Bill Nemitz’s article last week in the Portland Press Herald (see the link at the end of this blog post) on the proposed MaineCare cuts and the fallout for Maine seniors should terrify the state of Maine. As a senior care advisor, helping seniors and their families transition into care communities (like assisted living and nursing homes), I have worked with more than 75 MaineCare families over the last 3 years. I also work closely with many of the senior living communities that will close if these cuts pass. I know the staff members, who depend on their jobs which are now being threatened. I am worried about all of these people so close to us here at my company.
About 92% of our clients have dementia. They are making the move into residential care (assisted living) because they have no other safe alternative; they don’t move just because they want to, or because their children don’t want to care for them. This transition is most often precipitated by a crisis where it becomes clear that the senior’s environment at home with the care of friends and family is no longer safe. Maybe it’s a bad fall, or a medication overdose. Maybe they aren’t taking their medication at all, or they’re not eating. Perhaps they wandered out of their home late at night and got lost in the cold.
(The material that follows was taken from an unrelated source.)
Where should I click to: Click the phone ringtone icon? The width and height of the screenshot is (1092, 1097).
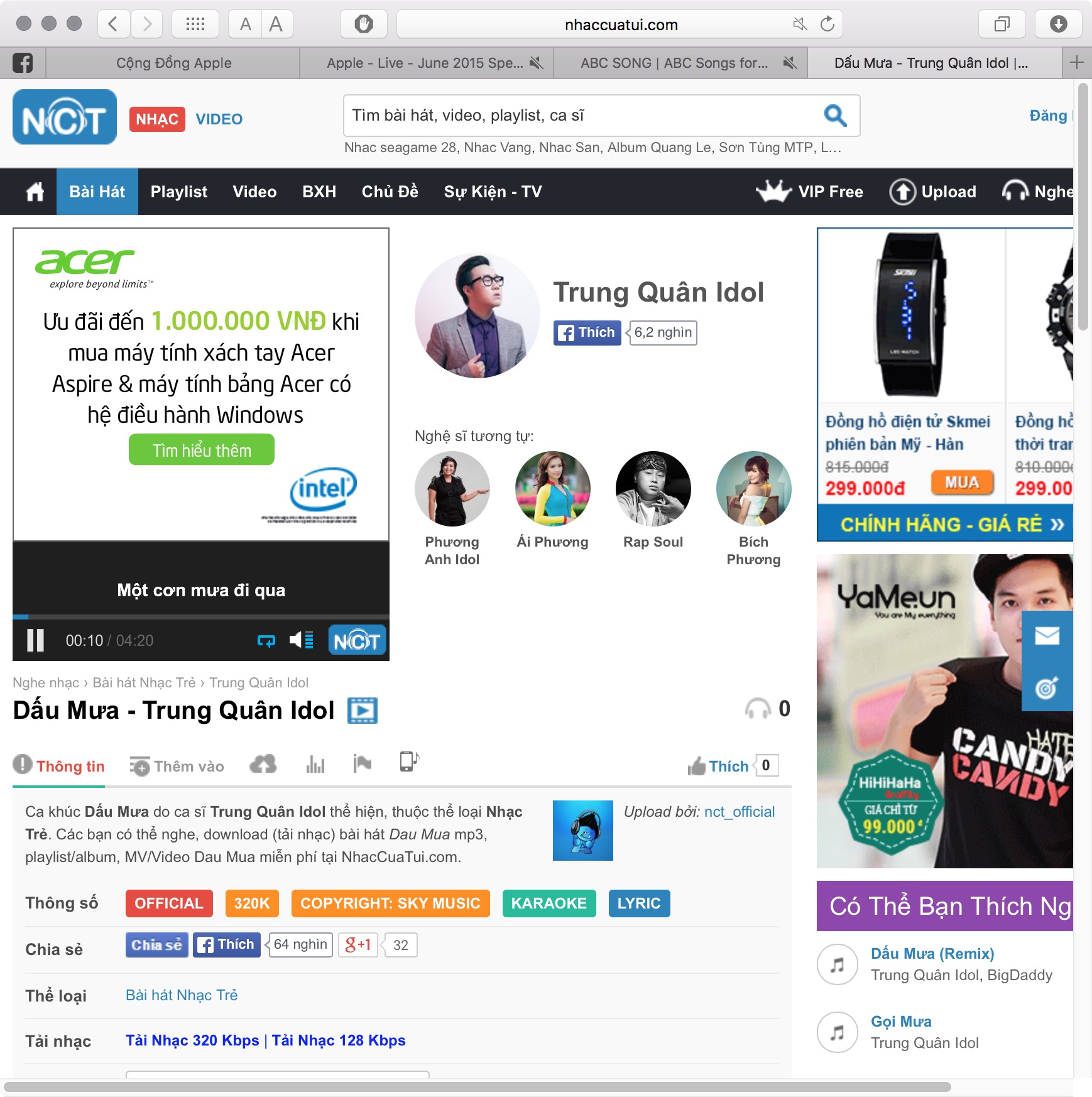click(x=409, y=761)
These clients need senior living options. More often than not, they need assisted living as opposed to nursing care. This is because most people with dementia require little medical support unless they have additional medical complications. Instead they need safe monitoring and social support such as “cueing” – meaning constant reminders to do daily activities of living that we often take for granted, like getting dressed, performing general hygiene activities, feeding oneself, etc. The great thing about this is that assisted living costs significantly less than nursing homes. According to a Genworth cost survey, the average cost in Maine in 2011 for assisted living communities is $4,625 per month. The average cost in Maine for nursing homes is $7,908 – nearly double the assisted living costs. So why is this relevant to the MaineCare discourse? Because if these cuts pass, those 75 MaineCare clients that we have confidently placed into assisted living and the many other thousands of families on MaineCare currently living in assisted living will have to go home, go homeless, or go to nursing homes. In all three cases they will be in real trouble.
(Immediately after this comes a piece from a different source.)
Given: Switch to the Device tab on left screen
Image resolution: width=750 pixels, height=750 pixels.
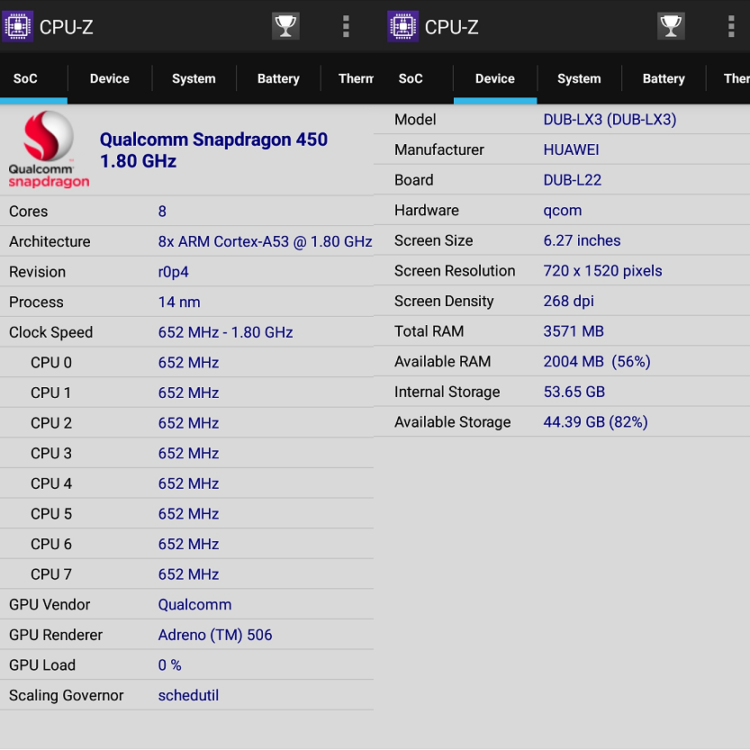Looking at the screenshot, I should click(x=109, y=78).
It might sound to some like a reasonable expectation that the adult children of the seniors should be taking care of them in the home out of pocket, until you consider what Bill Nimitz pointed out, which is how many of these caregivers will have to quit their jobs, therefore loosing their income, selling their homes or tapping into their own retirement accounts. And what will that mean for them in 15 years when they need to pay for their own care needs?
Then there are those who have no retirement accounts or homes to sell; they will not have the option to make it work. Their only options will be to go homeless and suck more resources out of the state or to get their seniors into nursing homes that will continue to be supported by MaineCare. And they will get into the nursing homes because while seniors with dementia often don’t need the medical care nursing homes provide, they require so much assistance with daily living that they qualify anyway.
With nursing homes averaging nearly double the cost of assisted living facilities in Maine, it seems MaineCare will end up paying out more in nursing home costs than it does already. Not to mention, nursing homes are not the best places for seniors with dementia. In nursing homes they don’t get the social stimulation they need to thrive. The quality of life goes down significantly. So not only will the nursing home solution be no solution at all for seniors, it will open up a new economic drain on MaineCare.
Ultimately, it’s going to put thousands of Maine families into economic ruin. It’s going to cut jobs to hundreds, if not thousands of Mainers working at the MaineCare supported communities. And it’s going to jack up the demand on nursing home MaineCare payouts. Try as I might I can’t see how this proposal is the economic relief LePage is describing it to be.